The request:
Gather every line in the rows below that contains the string "resolution", and copy each such line in full.

/---

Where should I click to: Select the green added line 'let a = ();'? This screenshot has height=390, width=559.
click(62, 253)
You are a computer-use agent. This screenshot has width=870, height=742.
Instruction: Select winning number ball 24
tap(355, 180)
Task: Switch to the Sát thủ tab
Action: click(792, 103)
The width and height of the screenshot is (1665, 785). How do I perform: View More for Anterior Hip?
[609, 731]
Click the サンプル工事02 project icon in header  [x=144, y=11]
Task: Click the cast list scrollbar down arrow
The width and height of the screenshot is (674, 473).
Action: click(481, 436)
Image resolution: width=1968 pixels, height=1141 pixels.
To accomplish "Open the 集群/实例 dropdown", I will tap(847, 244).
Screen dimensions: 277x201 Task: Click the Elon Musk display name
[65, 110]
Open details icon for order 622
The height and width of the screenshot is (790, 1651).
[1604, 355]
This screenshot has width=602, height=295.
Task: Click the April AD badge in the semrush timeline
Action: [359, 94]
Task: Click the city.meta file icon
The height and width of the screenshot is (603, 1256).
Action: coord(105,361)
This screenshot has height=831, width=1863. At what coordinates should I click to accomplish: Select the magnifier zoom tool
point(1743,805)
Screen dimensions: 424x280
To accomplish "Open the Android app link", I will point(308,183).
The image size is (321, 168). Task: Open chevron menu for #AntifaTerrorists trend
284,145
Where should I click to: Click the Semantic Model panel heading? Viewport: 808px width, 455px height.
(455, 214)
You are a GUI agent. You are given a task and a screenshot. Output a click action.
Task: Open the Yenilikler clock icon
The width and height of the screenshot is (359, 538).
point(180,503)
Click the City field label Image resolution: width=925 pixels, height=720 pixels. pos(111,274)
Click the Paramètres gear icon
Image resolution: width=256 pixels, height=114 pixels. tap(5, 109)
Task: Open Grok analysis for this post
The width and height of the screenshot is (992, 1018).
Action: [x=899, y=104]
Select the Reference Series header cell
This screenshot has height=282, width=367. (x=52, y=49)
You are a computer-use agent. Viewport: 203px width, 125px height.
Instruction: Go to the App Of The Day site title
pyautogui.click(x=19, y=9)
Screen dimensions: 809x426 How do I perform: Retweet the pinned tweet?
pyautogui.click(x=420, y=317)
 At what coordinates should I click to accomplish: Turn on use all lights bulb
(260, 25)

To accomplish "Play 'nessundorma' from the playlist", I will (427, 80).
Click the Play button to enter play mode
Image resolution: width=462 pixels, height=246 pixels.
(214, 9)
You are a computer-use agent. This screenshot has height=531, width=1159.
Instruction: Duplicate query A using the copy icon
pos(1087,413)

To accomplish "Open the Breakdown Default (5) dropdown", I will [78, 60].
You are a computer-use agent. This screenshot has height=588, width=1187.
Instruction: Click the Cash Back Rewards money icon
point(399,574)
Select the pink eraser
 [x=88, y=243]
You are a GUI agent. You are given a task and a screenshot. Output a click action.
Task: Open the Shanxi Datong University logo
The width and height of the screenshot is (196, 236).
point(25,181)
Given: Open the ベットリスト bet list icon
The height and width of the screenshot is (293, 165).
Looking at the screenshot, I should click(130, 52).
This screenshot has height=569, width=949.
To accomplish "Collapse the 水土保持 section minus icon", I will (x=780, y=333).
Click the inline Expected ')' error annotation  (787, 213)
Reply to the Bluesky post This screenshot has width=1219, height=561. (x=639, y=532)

\---

Solution for this problem:
Image resolution: width=1968 pixels, height=1141 pixels.
Click the City field label Image resolution: width=925 pixels, height=720 pixels. pos(111,274)
Image resolution: width=256 pixels, height=114 pixels. tap(5, 109)
Image resolution: width=462 pixels, height=246 pixels.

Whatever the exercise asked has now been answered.